WHAT THE EXERCISE ASKS — Send back exactly the lines from the opening line of the records below through the one with "Click the photo".

DATA PROVIDED —

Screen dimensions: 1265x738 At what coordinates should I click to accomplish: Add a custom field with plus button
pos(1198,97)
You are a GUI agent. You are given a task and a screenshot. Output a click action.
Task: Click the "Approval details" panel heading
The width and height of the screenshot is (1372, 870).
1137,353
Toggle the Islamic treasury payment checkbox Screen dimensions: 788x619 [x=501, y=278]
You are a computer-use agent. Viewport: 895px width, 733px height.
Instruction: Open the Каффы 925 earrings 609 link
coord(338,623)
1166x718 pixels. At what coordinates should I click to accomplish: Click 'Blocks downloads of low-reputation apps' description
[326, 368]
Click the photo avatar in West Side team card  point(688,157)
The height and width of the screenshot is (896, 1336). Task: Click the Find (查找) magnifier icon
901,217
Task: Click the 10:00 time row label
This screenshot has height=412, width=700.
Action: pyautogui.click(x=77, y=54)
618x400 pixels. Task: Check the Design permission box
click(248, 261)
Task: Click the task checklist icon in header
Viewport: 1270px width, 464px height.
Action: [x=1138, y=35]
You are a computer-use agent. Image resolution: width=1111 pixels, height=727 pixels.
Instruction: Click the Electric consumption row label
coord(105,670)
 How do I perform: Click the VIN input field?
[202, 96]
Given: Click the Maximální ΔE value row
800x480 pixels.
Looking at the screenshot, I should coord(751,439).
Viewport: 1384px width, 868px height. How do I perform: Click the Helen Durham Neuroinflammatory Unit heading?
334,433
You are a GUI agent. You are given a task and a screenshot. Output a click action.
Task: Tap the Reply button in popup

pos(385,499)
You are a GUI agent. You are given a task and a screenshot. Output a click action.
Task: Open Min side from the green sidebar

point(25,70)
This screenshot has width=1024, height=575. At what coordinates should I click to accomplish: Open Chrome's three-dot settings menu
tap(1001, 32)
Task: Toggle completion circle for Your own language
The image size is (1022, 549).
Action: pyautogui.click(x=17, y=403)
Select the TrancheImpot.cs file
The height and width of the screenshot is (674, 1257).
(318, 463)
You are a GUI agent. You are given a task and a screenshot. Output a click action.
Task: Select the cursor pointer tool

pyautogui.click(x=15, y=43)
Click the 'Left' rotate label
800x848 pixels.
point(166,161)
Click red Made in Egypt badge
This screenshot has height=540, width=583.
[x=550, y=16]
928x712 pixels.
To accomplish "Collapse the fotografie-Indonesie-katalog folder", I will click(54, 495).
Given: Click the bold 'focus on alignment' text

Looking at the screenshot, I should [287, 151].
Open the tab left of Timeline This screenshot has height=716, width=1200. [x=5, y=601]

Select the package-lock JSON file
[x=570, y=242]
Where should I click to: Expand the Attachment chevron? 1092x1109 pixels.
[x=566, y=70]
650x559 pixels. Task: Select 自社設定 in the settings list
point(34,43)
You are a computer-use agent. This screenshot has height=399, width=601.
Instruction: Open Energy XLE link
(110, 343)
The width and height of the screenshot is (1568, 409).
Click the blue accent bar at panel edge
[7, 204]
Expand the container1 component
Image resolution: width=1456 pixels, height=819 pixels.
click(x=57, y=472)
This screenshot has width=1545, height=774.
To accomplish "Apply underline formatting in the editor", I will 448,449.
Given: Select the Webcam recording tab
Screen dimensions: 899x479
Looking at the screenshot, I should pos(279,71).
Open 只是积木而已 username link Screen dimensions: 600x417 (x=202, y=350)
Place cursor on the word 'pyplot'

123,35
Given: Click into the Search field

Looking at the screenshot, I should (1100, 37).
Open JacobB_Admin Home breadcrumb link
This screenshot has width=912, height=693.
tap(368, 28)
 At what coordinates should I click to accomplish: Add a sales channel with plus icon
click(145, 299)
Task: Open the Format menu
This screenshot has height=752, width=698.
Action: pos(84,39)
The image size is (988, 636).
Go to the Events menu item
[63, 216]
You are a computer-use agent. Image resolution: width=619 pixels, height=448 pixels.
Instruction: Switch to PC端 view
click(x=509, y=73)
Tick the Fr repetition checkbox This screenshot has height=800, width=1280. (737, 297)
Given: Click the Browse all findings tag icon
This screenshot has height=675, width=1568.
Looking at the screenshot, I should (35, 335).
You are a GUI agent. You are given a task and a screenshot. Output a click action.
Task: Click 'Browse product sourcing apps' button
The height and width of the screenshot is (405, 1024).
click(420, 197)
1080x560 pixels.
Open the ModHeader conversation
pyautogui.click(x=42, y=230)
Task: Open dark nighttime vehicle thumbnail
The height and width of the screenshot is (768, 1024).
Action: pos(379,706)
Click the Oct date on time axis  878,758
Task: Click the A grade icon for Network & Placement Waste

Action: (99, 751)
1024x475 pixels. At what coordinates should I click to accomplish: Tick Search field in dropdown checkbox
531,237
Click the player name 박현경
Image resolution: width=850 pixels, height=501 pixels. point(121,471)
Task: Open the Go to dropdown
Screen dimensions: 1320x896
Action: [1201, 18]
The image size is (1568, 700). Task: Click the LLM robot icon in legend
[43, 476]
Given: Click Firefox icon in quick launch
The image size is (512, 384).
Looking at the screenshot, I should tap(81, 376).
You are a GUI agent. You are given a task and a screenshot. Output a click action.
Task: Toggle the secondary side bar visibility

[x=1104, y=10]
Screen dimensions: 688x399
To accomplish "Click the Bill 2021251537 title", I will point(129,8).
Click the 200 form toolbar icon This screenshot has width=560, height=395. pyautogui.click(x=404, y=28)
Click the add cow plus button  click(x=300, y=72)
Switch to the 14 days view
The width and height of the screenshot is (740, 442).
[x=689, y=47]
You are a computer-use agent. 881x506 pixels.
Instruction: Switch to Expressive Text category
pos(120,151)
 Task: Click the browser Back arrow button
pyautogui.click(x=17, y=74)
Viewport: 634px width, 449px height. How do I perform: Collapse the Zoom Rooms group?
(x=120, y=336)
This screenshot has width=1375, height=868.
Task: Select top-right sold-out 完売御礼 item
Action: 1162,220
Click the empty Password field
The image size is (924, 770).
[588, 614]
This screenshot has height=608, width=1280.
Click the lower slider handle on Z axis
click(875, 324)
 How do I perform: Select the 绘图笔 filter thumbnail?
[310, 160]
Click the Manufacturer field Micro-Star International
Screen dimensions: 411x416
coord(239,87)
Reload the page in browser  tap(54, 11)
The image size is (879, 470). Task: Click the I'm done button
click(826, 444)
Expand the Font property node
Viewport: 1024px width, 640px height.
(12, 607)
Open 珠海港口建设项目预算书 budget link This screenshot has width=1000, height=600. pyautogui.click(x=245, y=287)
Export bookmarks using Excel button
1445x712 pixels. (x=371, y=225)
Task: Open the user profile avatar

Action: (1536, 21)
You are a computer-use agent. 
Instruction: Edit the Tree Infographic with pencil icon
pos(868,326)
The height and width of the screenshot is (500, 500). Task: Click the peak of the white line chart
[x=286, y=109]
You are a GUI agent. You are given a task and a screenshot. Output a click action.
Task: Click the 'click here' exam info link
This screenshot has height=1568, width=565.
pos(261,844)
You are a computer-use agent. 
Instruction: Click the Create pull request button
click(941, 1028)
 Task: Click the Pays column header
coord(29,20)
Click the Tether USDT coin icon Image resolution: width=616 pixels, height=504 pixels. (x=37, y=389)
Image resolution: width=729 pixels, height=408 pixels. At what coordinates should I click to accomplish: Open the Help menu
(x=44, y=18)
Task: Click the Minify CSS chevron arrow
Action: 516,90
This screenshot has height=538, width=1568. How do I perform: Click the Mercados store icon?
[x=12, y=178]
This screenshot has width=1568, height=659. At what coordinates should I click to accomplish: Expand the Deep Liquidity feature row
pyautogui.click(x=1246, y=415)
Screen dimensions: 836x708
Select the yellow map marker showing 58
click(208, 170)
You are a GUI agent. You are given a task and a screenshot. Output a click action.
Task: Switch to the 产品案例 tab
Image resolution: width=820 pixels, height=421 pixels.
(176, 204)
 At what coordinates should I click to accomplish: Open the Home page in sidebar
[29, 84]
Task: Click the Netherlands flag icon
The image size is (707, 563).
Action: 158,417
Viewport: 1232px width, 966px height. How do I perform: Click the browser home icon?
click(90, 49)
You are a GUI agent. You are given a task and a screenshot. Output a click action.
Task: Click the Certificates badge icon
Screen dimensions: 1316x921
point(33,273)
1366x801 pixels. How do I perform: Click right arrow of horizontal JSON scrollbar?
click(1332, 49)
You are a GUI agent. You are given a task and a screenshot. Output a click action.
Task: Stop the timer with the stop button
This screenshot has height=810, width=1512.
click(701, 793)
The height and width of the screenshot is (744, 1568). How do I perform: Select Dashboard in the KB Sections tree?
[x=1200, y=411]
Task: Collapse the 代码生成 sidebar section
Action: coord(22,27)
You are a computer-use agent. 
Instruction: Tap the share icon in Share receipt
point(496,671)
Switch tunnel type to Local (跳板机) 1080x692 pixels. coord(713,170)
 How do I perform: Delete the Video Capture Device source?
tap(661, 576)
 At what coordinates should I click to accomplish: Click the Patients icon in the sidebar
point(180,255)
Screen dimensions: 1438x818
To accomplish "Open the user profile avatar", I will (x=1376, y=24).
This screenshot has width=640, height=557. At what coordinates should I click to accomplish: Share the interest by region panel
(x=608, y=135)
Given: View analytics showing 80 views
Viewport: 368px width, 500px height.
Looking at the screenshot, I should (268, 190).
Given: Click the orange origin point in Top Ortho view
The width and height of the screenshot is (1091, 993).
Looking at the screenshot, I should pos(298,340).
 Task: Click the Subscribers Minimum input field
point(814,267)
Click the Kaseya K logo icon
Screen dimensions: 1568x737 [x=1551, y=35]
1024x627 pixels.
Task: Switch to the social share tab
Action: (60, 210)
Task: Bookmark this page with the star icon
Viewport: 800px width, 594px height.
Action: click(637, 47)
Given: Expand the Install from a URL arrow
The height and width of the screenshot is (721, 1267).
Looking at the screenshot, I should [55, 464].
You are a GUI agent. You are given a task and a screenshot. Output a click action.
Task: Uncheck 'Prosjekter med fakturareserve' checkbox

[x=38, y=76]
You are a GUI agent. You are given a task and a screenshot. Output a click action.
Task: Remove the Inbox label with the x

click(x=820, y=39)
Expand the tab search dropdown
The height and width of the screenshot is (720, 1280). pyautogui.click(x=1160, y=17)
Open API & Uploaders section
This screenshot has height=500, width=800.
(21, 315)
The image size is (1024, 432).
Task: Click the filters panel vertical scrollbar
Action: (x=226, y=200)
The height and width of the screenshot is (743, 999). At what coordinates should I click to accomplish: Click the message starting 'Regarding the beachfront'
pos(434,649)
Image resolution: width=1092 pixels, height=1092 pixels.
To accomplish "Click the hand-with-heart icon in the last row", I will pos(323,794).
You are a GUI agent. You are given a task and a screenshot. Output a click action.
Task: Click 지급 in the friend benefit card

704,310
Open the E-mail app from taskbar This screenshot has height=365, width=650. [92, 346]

ANSWER FOR THIS EXERCISE —
Screen dimensions: 1265x738 At what coordinates should I click to accomplish: Add a custom field with plus button
pos(1198,97)
You are a GUI agent. You are given a task and a screenshot. Output a click action.
Task: Click the "Approval details" panel heading
The width and height of the screenshot is (1372, 870).
1137,353
Toggle the Islamic treasury payment checkbox Screen dimensions: 788x619 [x=501, y=278]
You are a computer-use agent. Viewport: 895px width, 733px height.
Instruction: Open the Каффы 925 earrings 609 link
coord(338,623)
1166x718 pixels. At what coordinates should I click to accomplish: Click 'Blocks downloads of low-reputation apps' description
[326, 368]
Click the photo avatar in West Side team card  point(688,157)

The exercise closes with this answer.